Por Juan Pedro Rivero
Nuestra diócesis ya tiene obispo. El pasado jueves, primero de mayo, a las 11:00 h., en la Catedral de La Laguna, fue ordenado e inició su ministerio como decimotercer obispo de San Cristóbal de La Laguna. Fue una celebración tan sencilla como solemne. Me quedo con una imagen que me conmovió y que posee un significado muy profundo.
En el momento de la imposición de manos de los obispos presentes en la celebración, el último de la fila fue don Bernardo, quien, con la debilidad propia de la ELA, hubiera sido incapaz de imponerlas sin la ayuda del ordenado. Como si le suplicara ayuda para concederle la sucesión apostólica. La enfermedad dándole firmeza a la salud, la debilidad fortaleciendo la firmeza, la pequeñez convertida en grandeza que hace grande a otro con su misma pequeñez. Un extraordinario símbolo de lo que la creatividad divina es capaz de realizar.
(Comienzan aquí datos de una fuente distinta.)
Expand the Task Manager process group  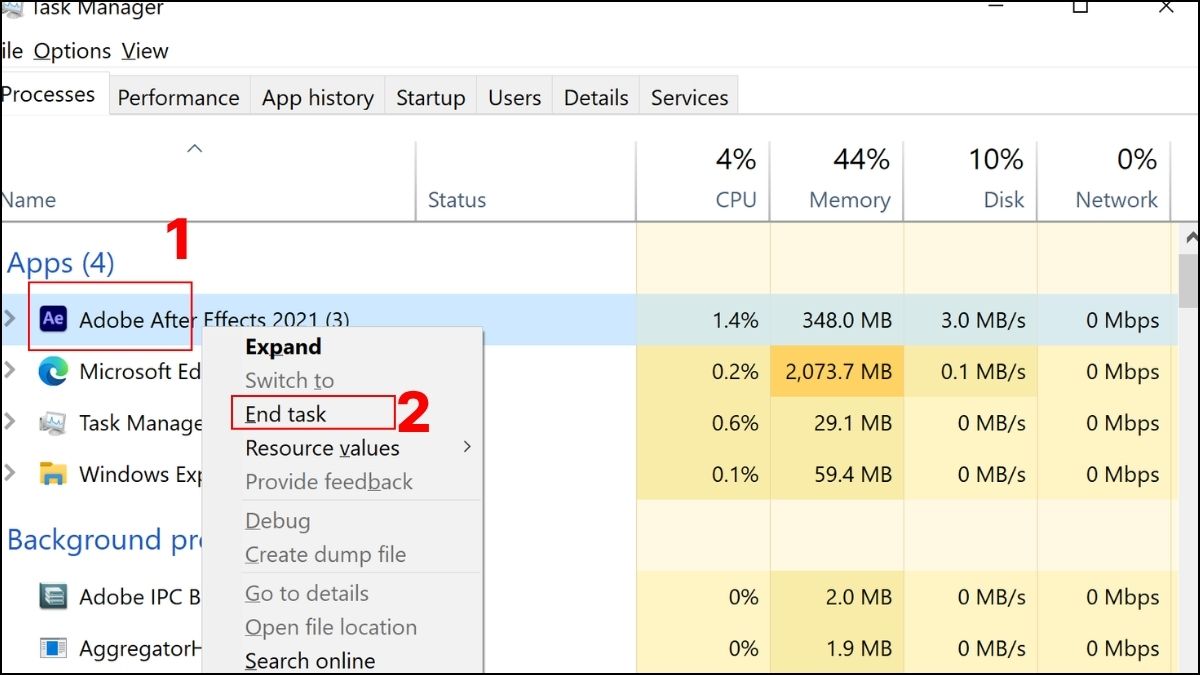click(11, 422)
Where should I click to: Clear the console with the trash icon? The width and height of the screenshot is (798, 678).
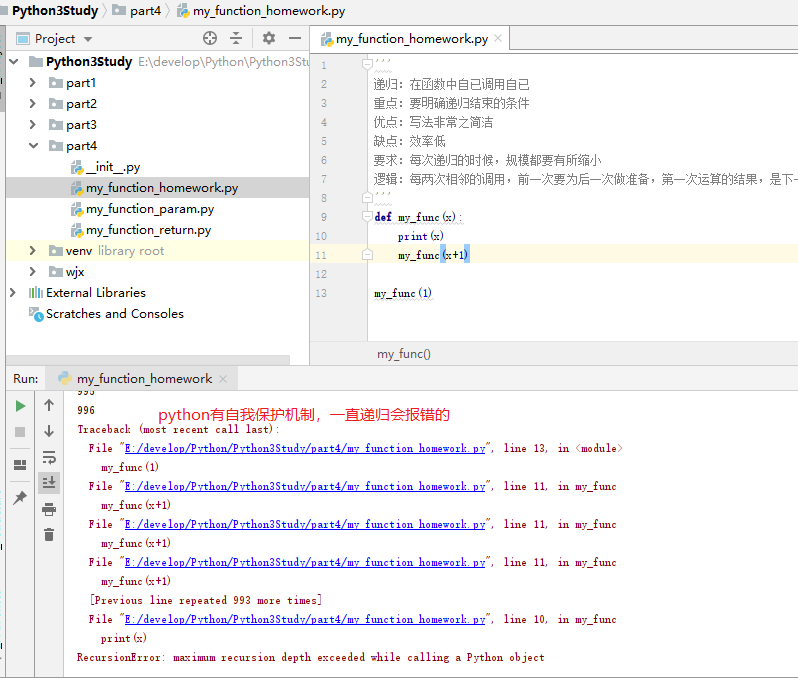(x=49, y=535)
Aún recuerdo aquella pregunta de otro obispo diocesano que murió dañado por la rigidez producida por el párkinson —don Felipe Fernández—, quien con ahínco incisivo nos decía: “¿Quién creen ustedes que hace más apostólicamente que un enfermo que ofrece por los demás, con serenidad y fortaleza, su enfermedad?”. Lo cierto es que ambos datos nos recuerdan que “la fuerza se realiza en la debilidad” (2 Cor 12, 9), en este caso reciente, en las manos débiles de un anciano enfermo.
La debilidad es la nota distintiva de la naturaleza humana. Nacemos tan débiles que necesitamos la ayuda de nuestros progenitores durante tanto tiempo después del nacimiento que casi encadenamos el ser cuidados con el cuidar la debilidad de otros. Nacemos desnudos y sometidos a la inclemencia del tiempo; no poseemos garras ni colmillos, ni cuernos para la defensa frente a otros depredadores… Somos, biológicamente, lo más débil del reino animal. Y, sin embargo, en esa debilidad existencial, iluminada por la luz de una inteligencia y el vínculo con otros congéneres, sin duda somos la especie más fuerte y creativa. En la realidad natural, la fuerza se realiza en la debilidad.
También en lo espiritual acontece esa paradoja: cuando reconozco que no puedo, que no sé, es cuando acojo a los demás como mediación necesaria para el desarrollo personal. Es la gramática del don y la respuesta que genera la gratitud, que nos hace crecer interiormente. Los demás son quienes nos hacen fuertes, porque son quienes nos ayudan a ser nosotros mismos. ¿Quién acude al médico si no está enfermo? ¿Quién busca la verdad si cree saberlo todo? Nuestras carencias nos sitúan en el ámbito de la búsqueda y, ya sabemos, que solo encuentra quien busca.
Nos ha venido bien observar a don Bernardo asistir y participar en ese acto diocesano como quien da lo que le queda, como quien hace un último esfuerzo al toque de la campana que anuncia la última vuelta en el circuito de resistencia atlética que es la vida terrena. Un último esfuerzo que le ofrece al que viene lo que tiene. Dándole lo que tiene: una debilidad consciente y una fortaleza débil. Otras manos han transmitido la gracia del sacramento, sin duda, pero quiero entender que quien redimió a la humanidad desde la cruz de Jesús habrá hecho fuerza en ese momento débil para derramar el torrente inagotable del Espíritu y la fuerza escondida de una sucesión que vincula el presente con aquel primer envío hecho en Galilea. Mucho voltaje por el fino cable de unas manos débiles.
¿Y qué aprender? Que nadie tiene fuerza en sus manos para acometer solo acción alguna. Que no existe arquitecto que no necesite de un equipo técnico y de un grupo de trabajadores que lleven adelante la construcción de cualquier edificio. No hay un experto cirujano que no reconozca el valor de su equipo, que incluye —y es fundamental— a quien desinfecta el suelo del quirófano. No hay manos fuertes que sean capaces de abordar la acción sin otras manos que apoyan, ayudan, empujan y, hasta, acarician. Todos tenemos las manos débiles.